Towards the end of the seventies and start of the eighties, her creative approach changed once more. She started making assemblages from twigs secured with hide. She composed displays of skeletal fragments, flower parts, herbs and soot. Inquired regarding the change to ephemeral components, she expressed that the art world had become “barren theoretically”. She was driven to cross lines – to work with actual decaying material as an answer to conceptually sterile work.

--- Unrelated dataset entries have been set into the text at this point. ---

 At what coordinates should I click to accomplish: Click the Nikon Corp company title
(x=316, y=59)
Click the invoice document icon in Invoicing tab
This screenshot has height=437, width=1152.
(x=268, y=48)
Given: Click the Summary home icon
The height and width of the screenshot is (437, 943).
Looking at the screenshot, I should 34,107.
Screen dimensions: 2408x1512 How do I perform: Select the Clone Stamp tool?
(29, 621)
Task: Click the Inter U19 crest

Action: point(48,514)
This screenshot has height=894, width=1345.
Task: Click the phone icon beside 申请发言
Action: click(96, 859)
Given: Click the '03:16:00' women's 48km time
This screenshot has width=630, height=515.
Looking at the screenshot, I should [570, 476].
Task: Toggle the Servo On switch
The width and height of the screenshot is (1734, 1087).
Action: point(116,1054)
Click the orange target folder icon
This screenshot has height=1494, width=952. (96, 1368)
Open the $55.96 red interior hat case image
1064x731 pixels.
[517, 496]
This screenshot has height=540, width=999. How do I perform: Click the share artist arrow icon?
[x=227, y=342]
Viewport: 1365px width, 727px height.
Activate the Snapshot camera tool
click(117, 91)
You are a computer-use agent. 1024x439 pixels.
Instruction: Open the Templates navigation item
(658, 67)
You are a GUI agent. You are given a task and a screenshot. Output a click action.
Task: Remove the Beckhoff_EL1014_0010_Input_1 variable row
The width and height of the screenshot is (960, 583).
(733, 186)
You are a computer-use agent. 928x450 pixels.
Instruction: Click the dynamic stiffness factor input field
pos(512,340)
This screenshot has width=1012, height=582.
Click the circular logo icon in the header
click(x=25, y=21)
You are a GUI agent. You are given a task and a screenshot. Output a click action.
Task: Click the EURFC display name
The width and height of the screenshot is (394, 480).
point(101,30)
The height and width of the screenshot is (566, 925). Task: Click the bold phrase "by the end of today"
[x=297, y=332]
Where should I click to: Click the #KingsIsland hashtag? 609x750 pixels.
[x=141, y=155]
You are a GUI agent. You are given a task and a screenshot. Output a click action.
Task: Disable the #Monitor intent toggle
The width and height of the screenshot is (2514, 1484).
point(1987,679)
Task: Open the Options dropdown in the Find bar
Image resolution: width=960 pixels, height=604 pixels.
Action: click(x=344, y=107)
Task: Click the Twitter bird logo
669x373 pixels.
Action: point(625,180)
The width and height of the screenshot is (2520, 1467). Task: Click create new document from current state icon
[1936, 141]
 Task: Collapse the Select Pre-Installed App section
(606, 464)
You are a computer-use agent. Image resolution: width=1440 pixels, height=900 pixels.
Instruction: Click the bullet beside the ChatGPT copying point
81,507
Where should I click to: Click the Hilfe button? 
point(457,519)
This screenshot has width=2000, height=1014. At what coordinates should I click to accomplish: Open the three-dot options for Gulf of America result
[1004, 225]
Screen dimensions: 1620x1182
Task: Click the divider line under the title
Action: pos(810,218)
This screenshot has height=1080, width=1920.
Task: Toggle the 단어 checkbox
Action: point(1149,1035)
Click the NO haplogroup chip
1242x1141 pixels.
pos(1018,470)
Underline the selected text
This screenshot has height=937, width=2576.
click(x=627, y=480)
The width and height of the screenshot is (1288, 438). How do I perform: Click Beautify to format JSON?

An artwork dating to 1979, One Hundred Roses, involved her removing petals from a hundred blooms. She braided the stems into round arrangements placing the foliage and petals within. When encountered during exhibition preparation, the piece retained its potency – the organic matter now fully desiccated though wonderfully undamaged. “You can still smell the roses,” one observer marvels. “The colour is still there.”

The Artist of Mystery

“I prefer to stay cryptic, to hide my intentions,” she revealed in terminal-year interviews. Mystery was her method. On occasion, she displayed counterfeit pieces stashing authentic works out of sight. She eliminated select sketches, leaving only signed photocopies in their place. Although she participated in global art events and being celebrated as a pioneering figure, she gave almost no interviews and her work remained largely unknown outside her region. A current museum exhibition is her first major solo show outside her homeland.

Addressing the Trauma of Battle

Subsequently, the nineties dawned with the outbreak of conflict. Hostilities impacted the capital directly. The artist answered with a group of mixed-media works. She adhered press images and headlines onto panels. She photocopied and enlarged them. Subsequently, she overpainted all elements – rectangular forms reminiscent of scanning lines. {Geometric forms obscured the images beneath|Angular shapes hid the pictures below|

Brian Tate
Brian Tate

Film critic and industry analyst with a passion for uncovering cinematic trends and storytelling techniques.